AXT is usually found in crabs, fish, or shrimps in our daily life. Nevertheless, these organisms cannot indigenously synthesize AXT and must assimilate it through diet (Wan et al., 2021). AXT is biochemically derived from oxidation of β-carotene and naturally produced by certain microalgae, yeast, and bacteria, whereas higher organisms do not possess the capacity to synthesize AXT de novo (Mussagy et al., 2023; Zhou et al., 2024). For mass-producing AXT, the microalgae Haematococcus pluvialis and the red-yeast Phaffia rhodozyma (synonym Xanthophyllomyces dendrorhous) have been used for decades (Fan et al., 2021; Mussagy et al., 2023; Zhang et al., 2020a; Zhou et al., 2024). Nevertheless, Haematococcus pluvialis has slow growth rate and suffers high risk to be contaminated, and both of the eukaryotic microorganisms have thick cell walls, resulting in increasing cost of downstream extraction efficiency and limited production capacity (Saini and Keum, 2018). With the development of synthetic biology, bacterial model microorganisms that are fast-growing with convenience for the downstream extraction are adopted as hosts to produce AXT (Wan et al., 2021). For example, the highest reported astaxanthin production by using the engineered Escherichia coli and Yarrowia lipolytica can achieve 1.18 g/L and 3.3 g/L, respectively (Zhou et al., 2024). Bacteria such as E. coli have weak cell wall, making extraction from this host more amenable (Zhang et al., 2020a). In addition, many improvements in AXT production has been made by the use of enzymes with high catalytic activities from various sources including bacteria (Mussagy et al., 2023; Zhang et al., 2020a; Zhou et al., 2024). However, AXT biosynthesis genes are rarely explored in bacteria.
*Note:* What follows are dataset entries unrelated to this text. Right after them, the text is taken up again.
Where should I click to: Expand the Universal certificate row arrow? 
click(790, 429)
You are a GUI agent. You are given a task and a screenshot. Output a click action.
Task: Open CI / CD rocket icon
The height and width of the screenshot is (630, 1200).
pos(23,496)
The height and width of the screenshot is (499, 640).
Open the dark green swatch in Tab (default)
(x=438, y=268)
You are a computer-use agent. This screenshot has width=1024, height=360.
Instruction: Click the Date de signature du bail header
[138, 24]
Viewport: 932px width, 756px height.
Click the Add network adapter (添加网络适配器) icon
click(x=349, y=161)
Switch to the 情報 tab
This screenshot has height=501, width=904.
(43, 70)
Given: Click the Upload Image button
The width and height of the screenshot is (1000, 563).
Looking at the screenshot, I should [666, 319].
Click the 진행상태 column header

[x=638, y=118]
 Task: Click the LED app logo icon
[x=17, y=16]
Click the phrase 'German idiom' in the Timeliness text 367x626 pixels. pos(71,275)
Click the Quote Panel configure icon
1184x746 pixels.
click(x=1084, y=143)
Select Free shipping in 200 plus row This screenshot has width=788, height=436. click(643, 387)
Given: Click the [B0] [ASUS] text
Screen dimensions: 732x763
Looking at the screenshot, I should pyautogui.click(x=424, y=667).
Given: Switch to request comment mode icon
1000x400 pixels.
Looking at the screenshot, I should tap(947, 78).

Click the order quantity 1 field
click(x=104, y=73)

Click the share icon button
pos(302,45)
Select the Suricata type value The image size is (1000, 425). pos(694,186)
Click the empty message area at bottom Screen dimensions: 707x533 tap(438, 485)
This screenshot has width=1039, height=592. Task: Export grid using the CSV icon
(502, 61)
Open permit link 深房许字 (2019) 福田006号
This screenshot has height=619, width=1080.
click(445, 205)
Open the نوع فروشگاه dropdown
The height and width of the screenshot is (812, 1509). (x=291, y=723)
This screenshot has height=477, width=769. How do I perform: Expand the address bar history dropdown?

So far, a few native bacterial AXT sources have been reported and they are usually halotolerant, such as Brevundimonas spp. (Asker, 2017; Asker et al., 2007b; Liu et al., 2020; Tao et al., 2006), Erythrobacter sp.(Asker et al., 2018), Halobacterium sp. (Calo et al., 1995), Paracoccus spp.(Asker et al., 2007b; Ide et al., 2012), Planococcus sp. (Sayed et al., 2023), Sphingomicrobium (S.) astaxanthinifaciens (Shahina et al., 2013a), and Sphingomonas astaxanthinifaciens (Asker et al., 2009; Asker et al., 2007b). In addition, AXT biosynthesis genes, i.e. crtW (coding beta-carotene/zeaxanthin 4-ketolase) and crtZ (beta-carotene 3-hydroxylase), were also identified in Altererythrobacter ishigakiensis (Shi et al., 2016) and other bacteria (Siddaramappa et al., 2018). It is notable that all these bacteria belong to the class Alphaproteobacteria except Planococcus sp. in Bacilli according to the List of Prokaryotic names with Standing in Nomenclature (LPSN, https://lpsn.dsmz.de/genus/sphingomicrobium) (Parte et al., 2020).

In this study, two marine bacteria, designated XHP0235T and XHP0239T, were isolated from coastal zone of China, which were identified as novel species in the genus Sphingomicrobium and able to synthetize AXT and other carotenoid compounds. Further genomic analysis revealed the crtW and crtZ were present in many taxonomic relatives of these two strains. Hence, polyphasic taxonomic study and comparative genomics analysis were performed to characterize strains XHP0235T and XHP0239T and to explore the diversity and evolution of the AXT biosynthesis gene in the family Sphingomonadaceae.